### Work instruction
Only one stretch of the material below is wanted: everything from the line containing "Where should I" down to the line containing "Task: Click the Facebook", both ends included. Repeat it exactly and skip the pictures.

/---

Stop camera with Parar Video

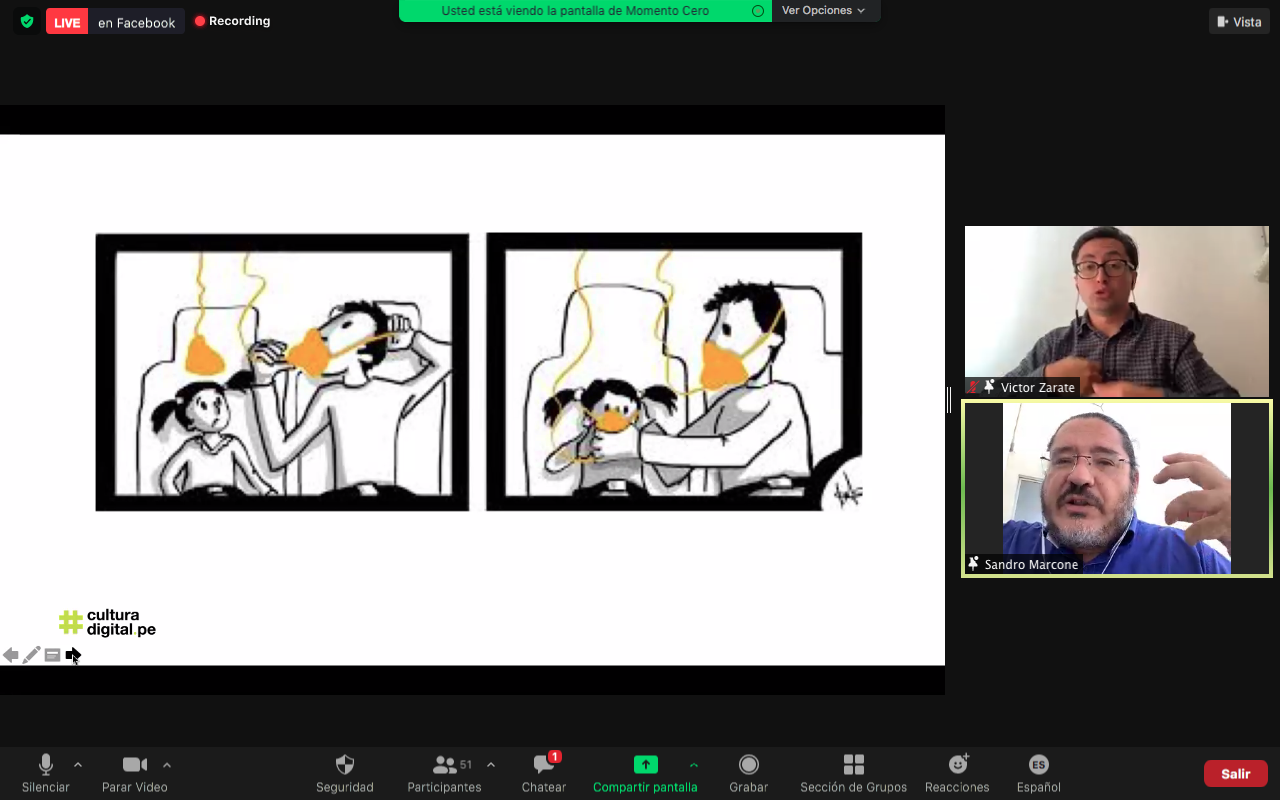[135, 766]
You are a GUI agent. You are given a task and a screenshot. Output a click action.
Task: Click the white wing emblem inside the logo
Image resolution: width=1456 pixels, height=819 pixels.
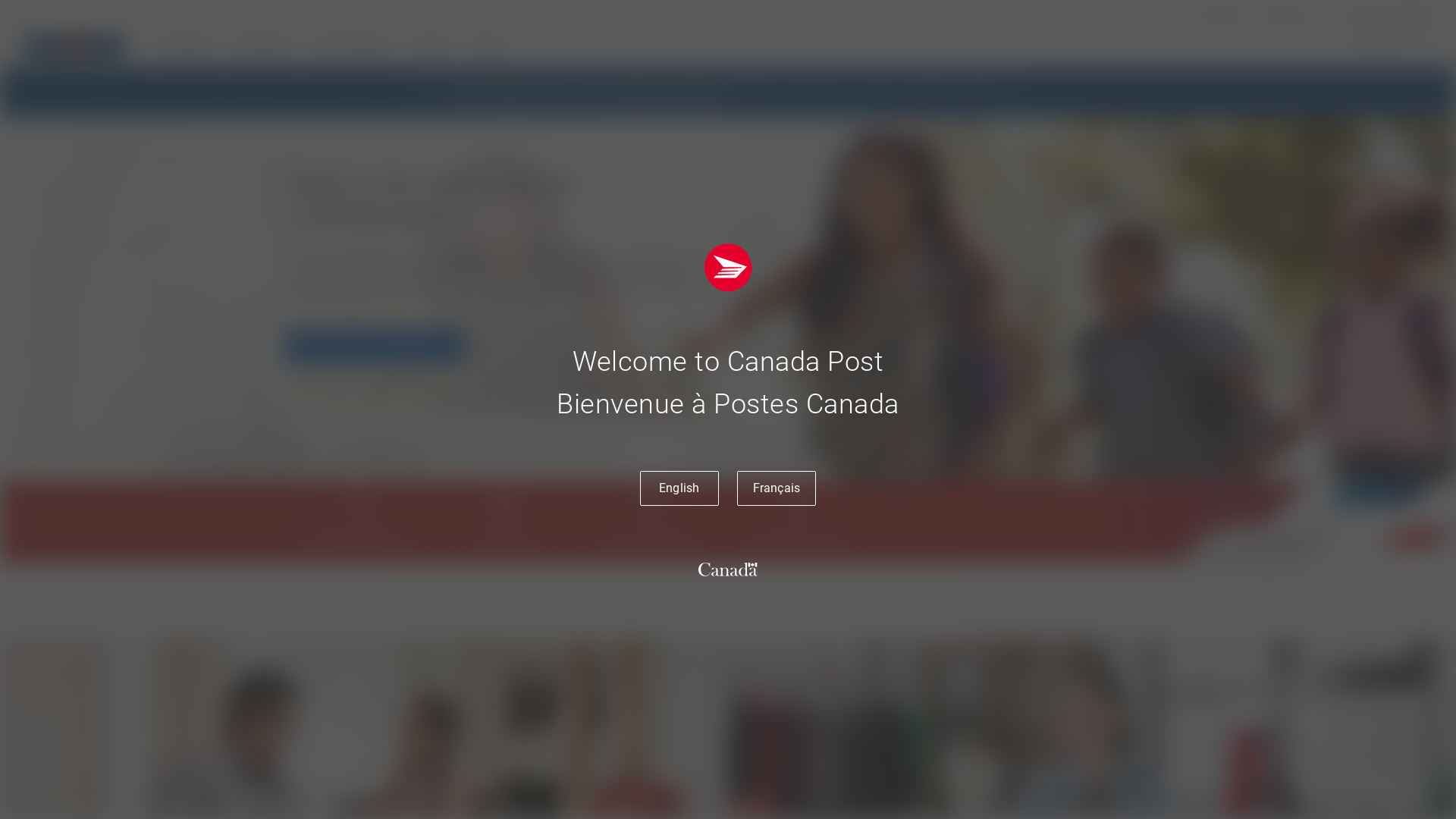(x=730, y=268)
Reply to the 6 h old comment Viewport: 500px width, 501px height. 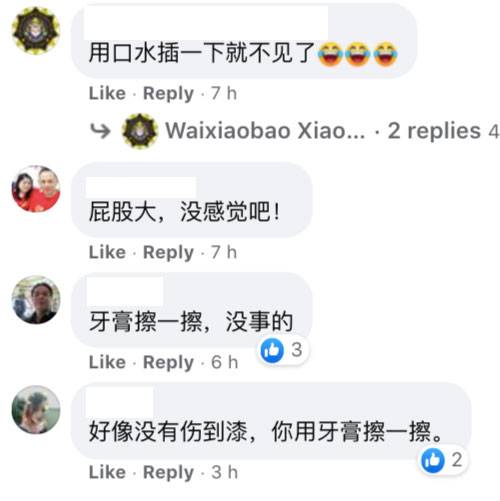tap(168, 362)
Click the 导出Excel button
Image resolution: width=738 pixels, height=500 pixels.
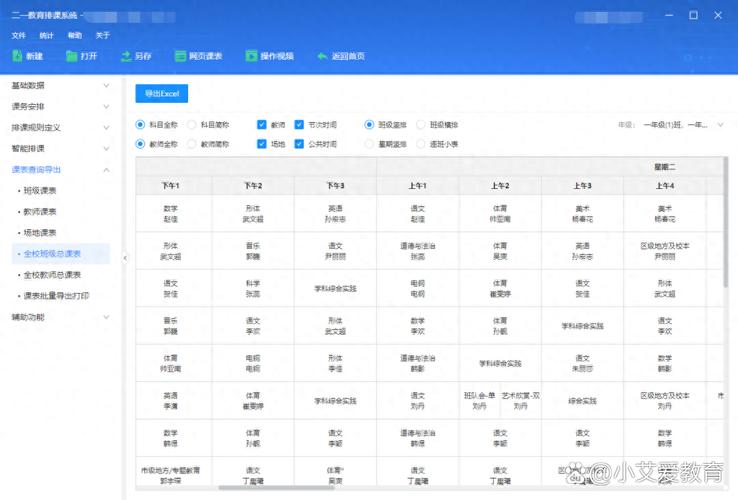point(161,93)
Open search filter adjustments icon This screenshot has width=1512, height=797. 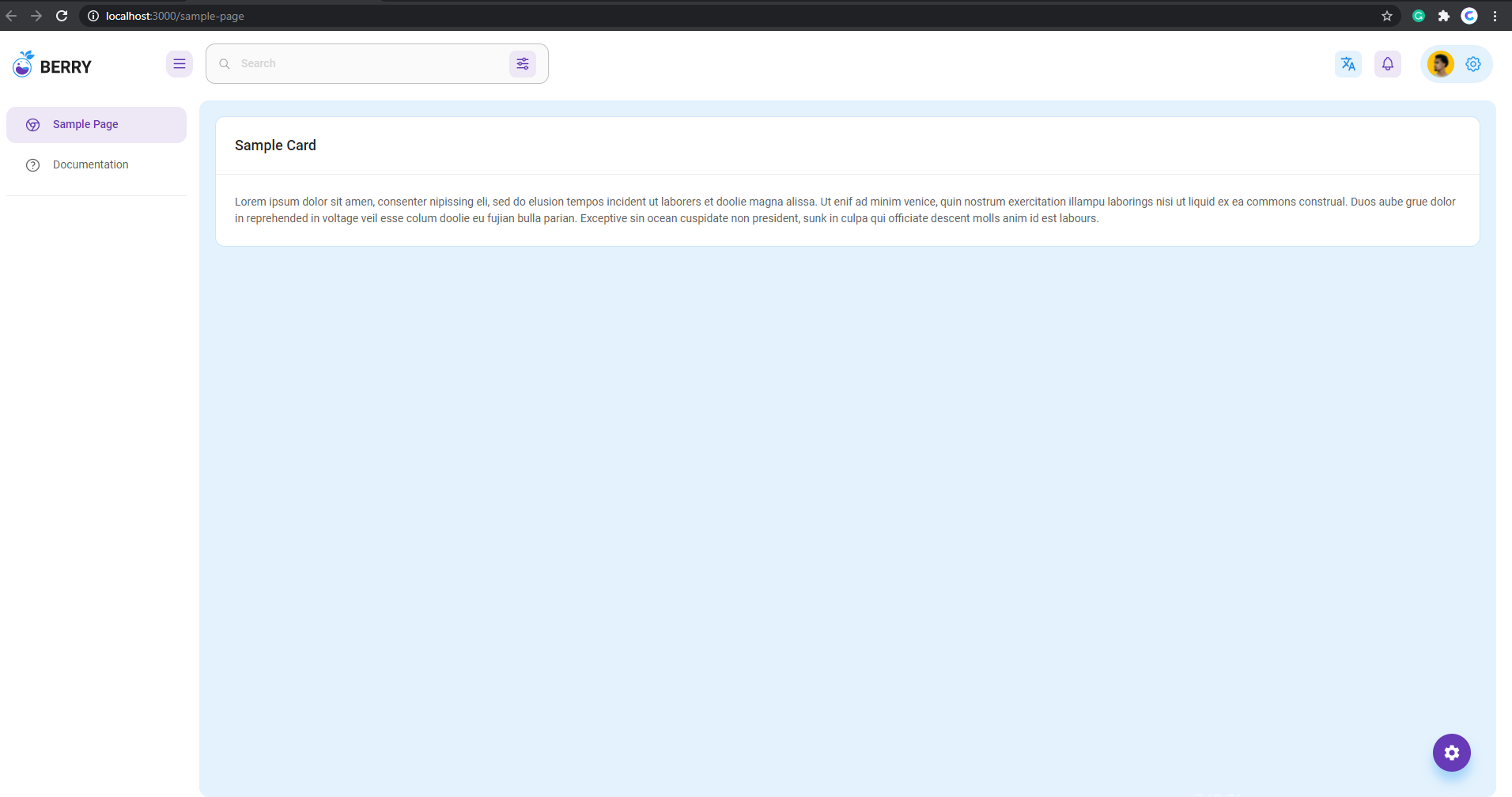tap(523, 64)
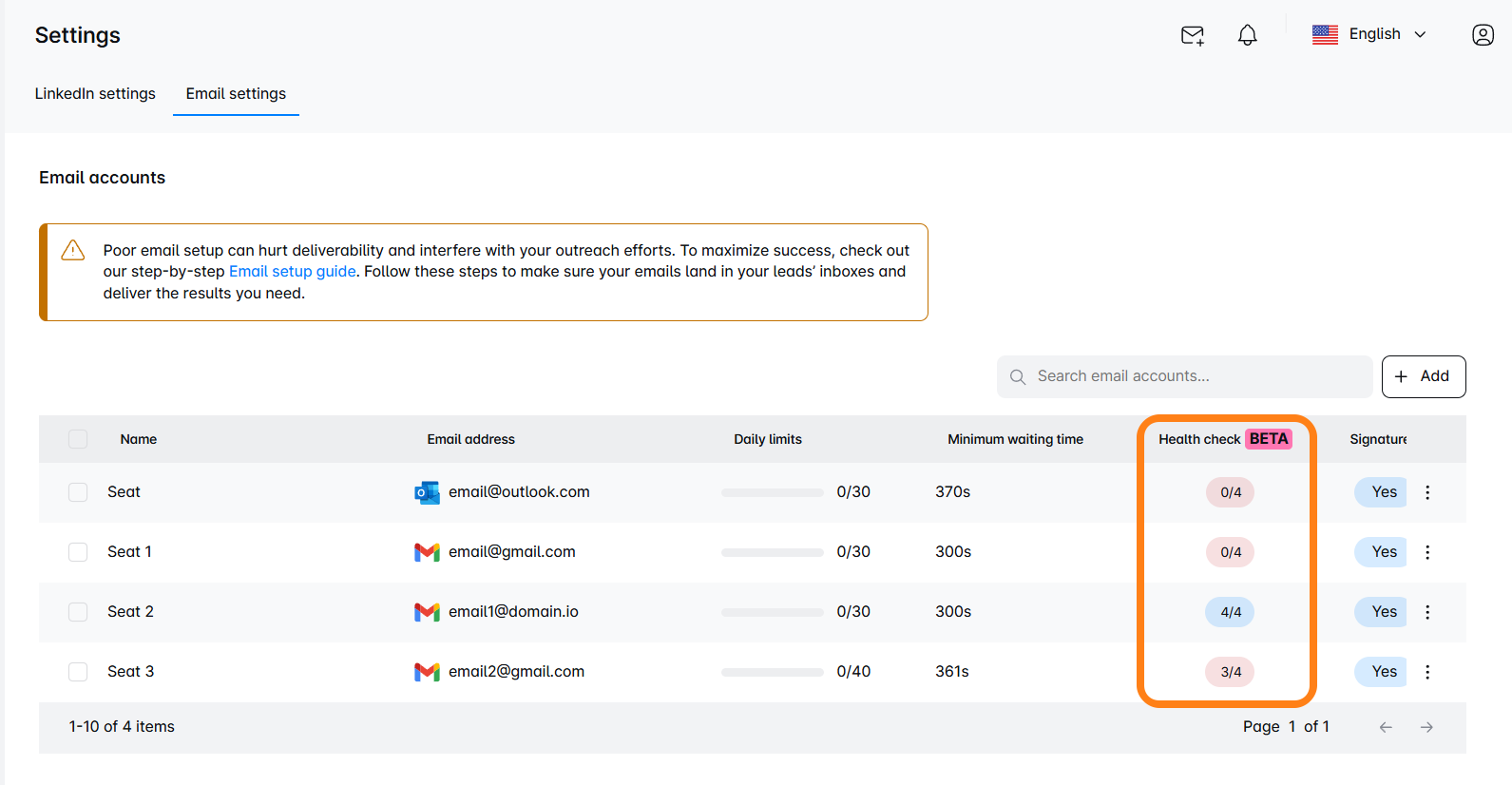The image size is (1512, 785).
Task: Switch to LinkedIn settings tab
Action: point(95,93)
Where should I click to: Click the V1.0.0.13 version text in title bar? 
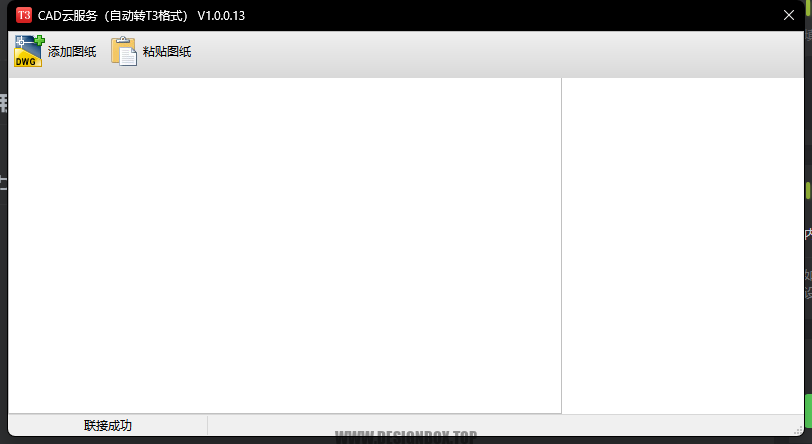pyautogui.click(x=221, y=16)
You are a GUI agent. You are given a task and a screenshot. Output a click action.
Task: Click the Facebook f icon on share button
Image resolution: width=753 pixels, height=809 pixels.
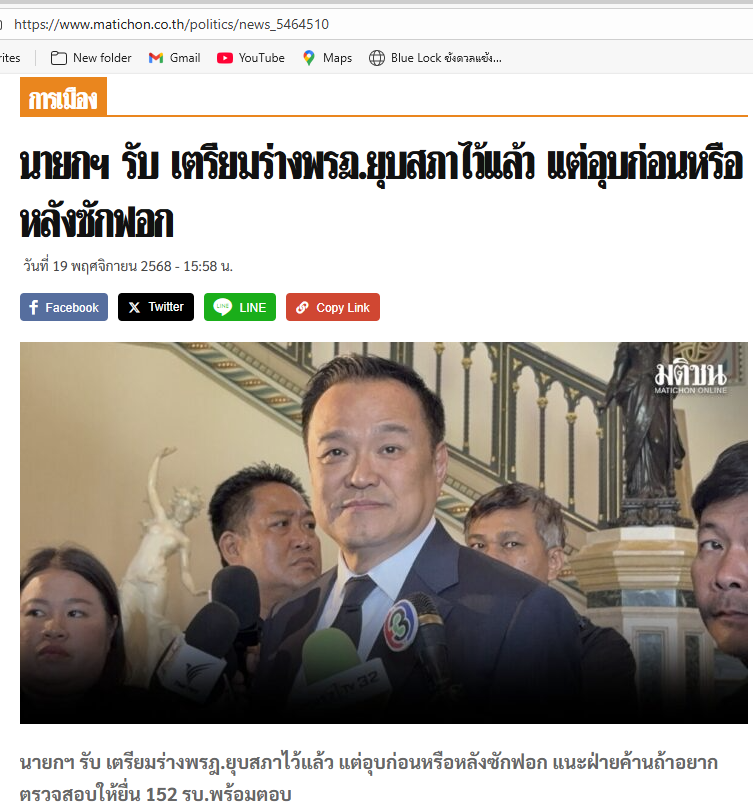[x=34, y=308]
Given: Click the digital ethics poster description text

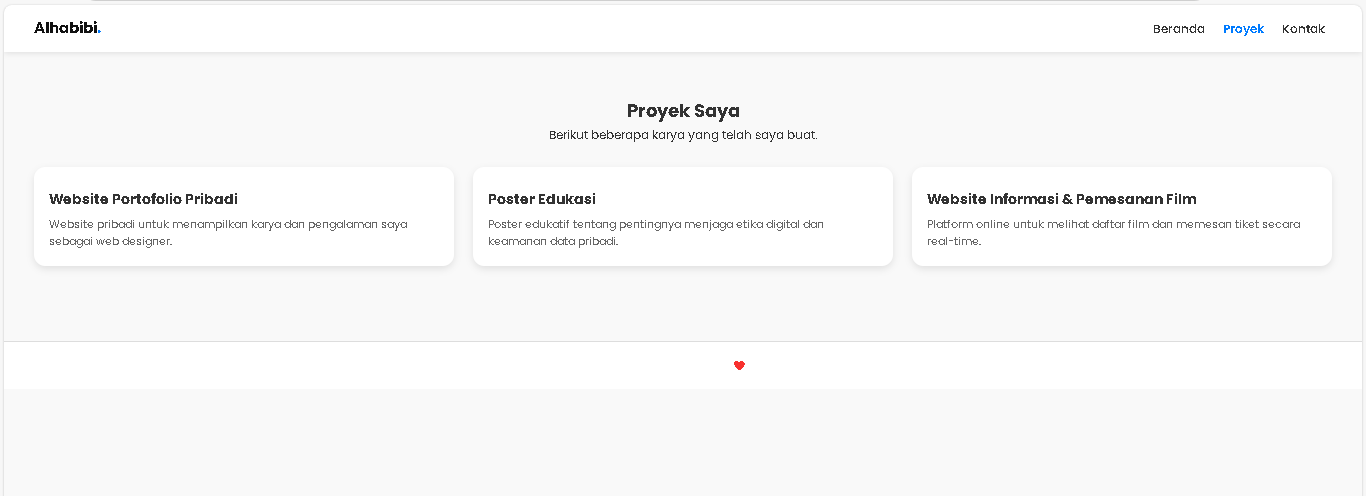Looking at the screenshot, I should [x=655, y=233].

\---

### Exercise result
Where should I click to: Click the V1.0.0.13 version text in title bar? 
pyautogui.click(x=221, y=16)
You are a GUI agent. You are given a task and a screenshot. Output a click action.
Task: Click the Facebook f icon on share button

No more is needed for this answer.